▶ [Rows for finding displayed items]:
________________

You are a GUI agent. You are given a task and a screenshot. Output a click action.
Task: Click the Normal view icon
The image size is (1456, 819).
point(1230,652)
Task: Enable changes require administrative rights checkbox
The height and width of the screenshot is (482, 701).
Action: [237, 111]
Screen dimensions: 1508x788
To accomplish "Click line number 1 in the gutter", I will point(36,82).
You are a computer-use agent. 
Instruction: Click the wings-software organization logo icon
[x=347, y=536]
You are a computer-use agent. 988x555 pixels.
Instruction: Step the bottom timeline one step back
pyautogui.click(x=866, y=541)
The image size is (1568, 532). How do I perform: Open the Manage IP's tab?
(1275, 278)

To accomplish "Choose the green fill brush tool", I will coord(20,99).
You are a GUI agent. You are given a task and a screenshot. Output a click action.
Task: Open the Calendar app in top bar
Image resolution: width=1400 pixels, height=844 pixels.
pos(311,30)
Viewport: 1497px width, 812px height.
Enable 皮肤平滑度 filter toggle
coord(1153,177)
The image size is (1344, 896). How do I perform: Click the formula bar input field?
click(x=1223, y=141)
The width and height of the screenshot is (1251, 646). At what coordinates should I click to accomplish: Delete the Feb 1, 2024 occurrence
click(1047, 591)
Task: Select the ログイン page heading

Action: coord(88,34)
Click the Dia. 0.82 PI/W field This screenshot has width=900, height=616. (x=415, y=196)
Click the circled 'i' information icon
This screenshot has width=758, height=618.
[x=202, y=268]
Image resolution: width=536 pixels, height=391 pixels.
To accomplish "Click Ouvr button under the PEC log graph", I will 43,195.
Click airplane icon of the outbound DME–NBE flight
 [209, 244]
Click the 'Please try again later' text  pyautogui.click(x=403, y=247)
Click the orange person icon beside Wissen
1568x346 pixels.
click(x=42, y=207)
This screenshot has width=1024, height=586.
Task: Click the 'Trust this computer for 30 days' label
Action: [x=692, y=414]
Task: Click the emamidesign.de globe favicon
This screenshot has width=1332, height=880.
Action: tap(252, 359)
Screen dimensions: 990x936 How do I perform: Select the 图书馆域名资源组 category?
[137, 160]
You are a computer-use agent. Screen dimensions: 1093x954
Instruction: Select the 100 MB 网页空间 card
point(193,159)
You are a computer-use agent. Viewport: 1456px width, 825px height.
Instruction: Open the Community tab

________________

▶ [Work to do]: Switch "Instruction" to "Command" in the rows from the start through the line containing "I will coord(20,99).", and give those lines again with nothing else changed.

▶ [Task answer]:
You are a GUI agent. You are given a task and a screenshot. Output a click action.
Task: Click the Normal view icon
The image size is (1456, 819).
point(1230,652)
Task: Enable changes require administrative rights checkbox
The height and width of the screenshot is (482, 701).
Action: [237, 111]
Screen dimensions: 1508x788
To accomplish "Click line number 1 in the gutter", I will point(36,82).
You are a computer-use agent. 
Command: Click the wings-software organization logo icon
[x=347, y=536]
You are a computer-use agent. 988x555 pixels.
Command: Step the bottom timeline one step back
pyautogui.click(x=866, y=541)
The image size is (1568, 532). How do I perform: Open the Manage IP's tab?
(1275, 278)

To accomplish "Choose the green fill brush tool", I will coord(20,99).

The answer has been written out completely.